Required task: Collect every line of the records that contains the string "pixels", with case counting.
* BEGIN Provided records *
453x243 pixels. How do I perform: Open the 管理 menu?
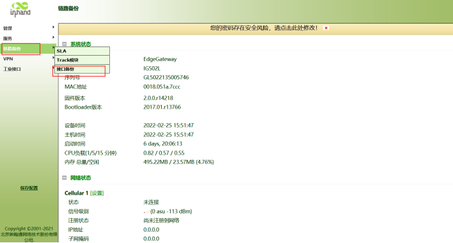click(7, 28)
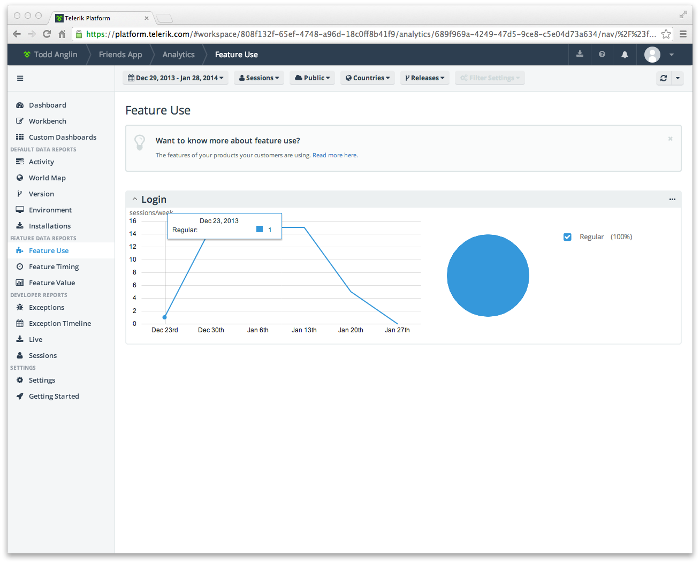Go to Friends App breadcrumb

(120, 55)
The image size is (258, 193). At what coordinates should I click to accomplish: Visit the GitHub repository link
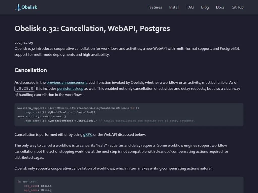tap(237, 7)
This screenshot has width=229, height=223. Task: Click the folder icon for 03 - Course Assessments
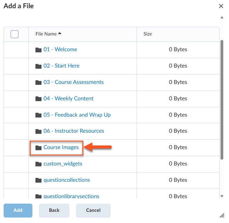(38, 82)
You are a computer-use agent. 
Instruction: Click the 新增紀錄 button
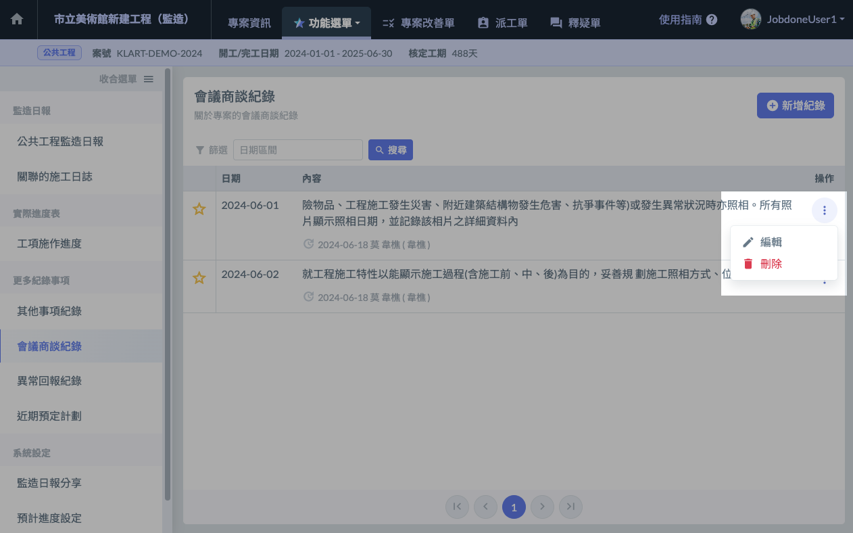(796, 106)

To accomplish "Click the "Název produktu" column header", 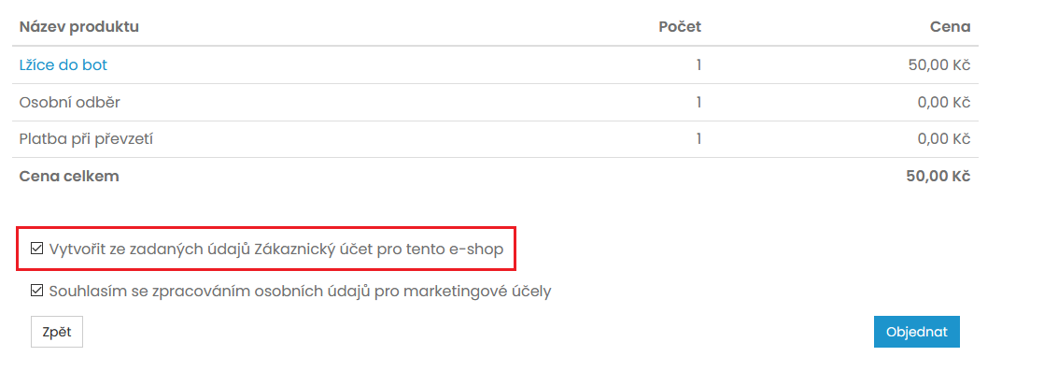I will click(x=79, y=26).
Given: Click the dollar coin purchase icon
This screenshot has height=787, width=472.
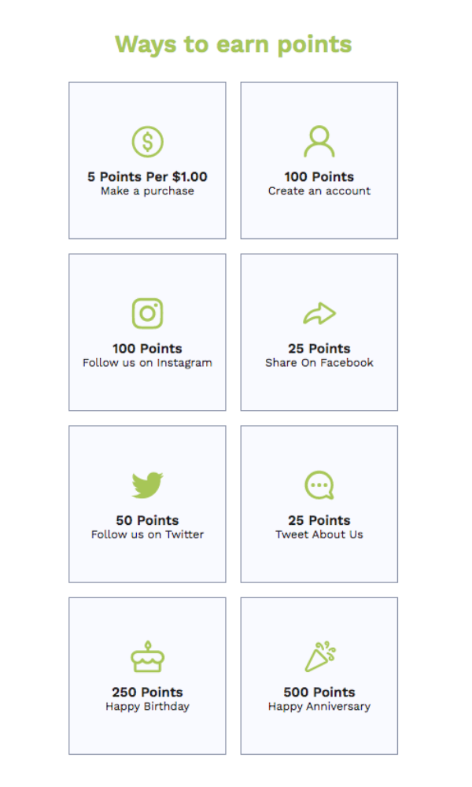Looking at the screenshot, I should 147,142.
* END Provided records *
* BEGIN Provided records *
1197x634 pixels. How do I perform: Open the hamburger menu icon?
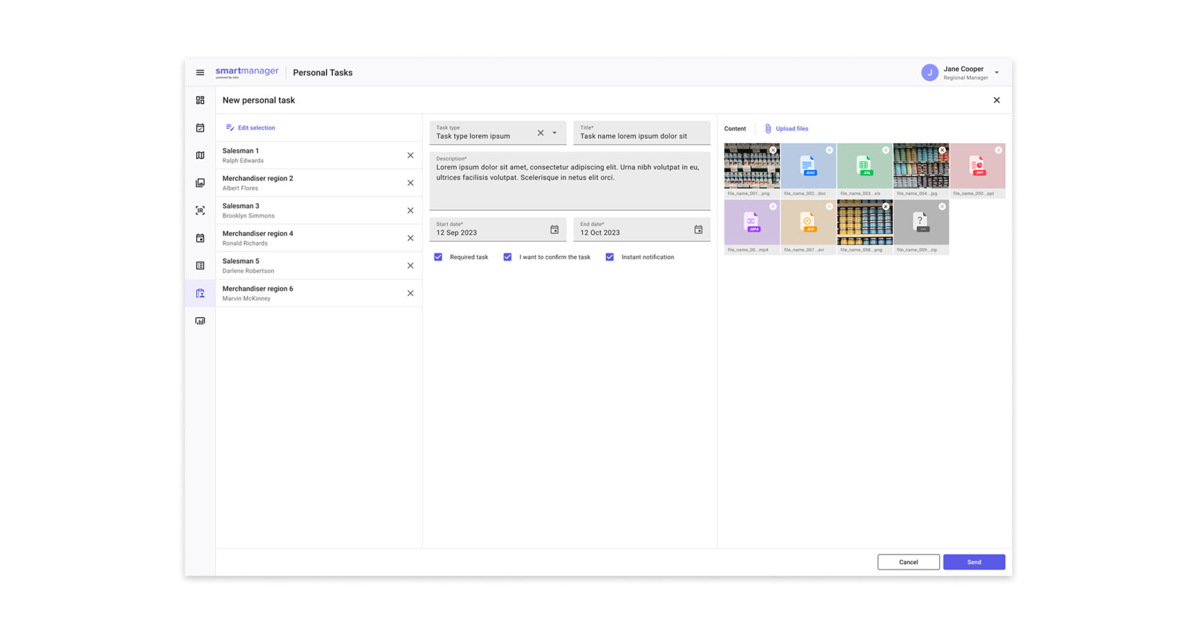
* END Provided records *
Exercise answer:
453x243 pixels. How do I perform: Open the 管理 menu?
1197x634 pixels. How do I perform: Open the hamburger menu icon?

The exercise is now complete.